◆ **Data entries**
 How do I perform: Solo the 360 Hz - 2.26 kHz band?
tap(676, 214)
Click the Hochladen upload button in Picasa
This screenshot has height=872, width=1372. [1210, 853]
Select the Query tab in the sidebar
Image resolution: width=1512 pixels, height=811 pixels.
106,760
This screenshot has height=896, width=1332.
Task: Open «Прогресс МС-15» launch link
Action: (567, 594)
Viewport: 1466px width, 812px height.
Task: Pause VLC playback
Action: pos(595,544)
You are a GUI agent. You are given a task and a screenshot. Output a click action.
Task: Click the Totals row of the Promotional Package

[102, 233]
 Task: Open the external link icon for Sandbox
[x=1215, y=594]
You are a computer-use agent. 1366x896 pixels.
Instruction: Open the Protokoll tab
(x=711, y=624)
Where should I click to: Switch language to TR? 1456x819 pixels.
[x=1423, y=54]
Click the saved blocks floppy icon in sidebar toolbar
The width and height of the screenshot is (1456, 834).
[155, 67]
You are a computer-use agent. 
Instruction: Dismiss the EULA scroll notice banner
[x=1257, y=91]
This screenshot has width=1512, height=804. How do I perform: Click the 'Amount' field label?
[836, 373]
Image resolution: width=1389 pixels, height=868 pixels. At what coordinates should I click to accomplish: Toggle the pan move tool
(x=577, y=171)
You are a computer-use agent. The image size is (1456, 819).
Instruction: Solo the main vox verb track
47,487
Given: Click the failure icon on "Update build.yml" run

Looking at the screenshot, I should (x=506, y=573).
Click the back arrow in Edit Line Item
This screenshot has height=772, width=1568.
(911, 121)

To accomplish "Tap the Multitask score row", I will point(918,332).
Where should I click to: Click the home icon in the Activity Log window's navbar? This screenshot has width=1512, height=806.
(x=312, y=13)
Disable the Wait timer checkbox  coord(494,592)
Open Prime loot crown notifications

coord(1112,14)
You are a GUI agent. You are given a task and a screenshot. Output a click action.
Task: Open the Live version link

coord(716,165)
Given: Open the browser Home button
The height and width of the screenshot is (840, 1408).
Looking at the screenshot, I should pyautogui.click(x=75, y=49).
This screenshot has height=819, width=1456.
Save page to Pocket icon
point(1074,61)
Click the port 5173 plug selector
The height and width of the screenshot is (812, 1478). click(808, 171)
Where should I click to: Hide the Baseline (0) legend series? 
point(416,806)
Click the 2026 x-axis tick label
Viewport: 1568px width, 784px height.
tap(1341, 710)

◆ **Exercise goal**
In the records above, find each line with the word "computer" and copy it.

◆ **Solution to this problem**
You are a computer-use agent. 1366x896 pixels.
You are a computer-use agent. 
You are a computer-use agent. The image size is (1456, 819).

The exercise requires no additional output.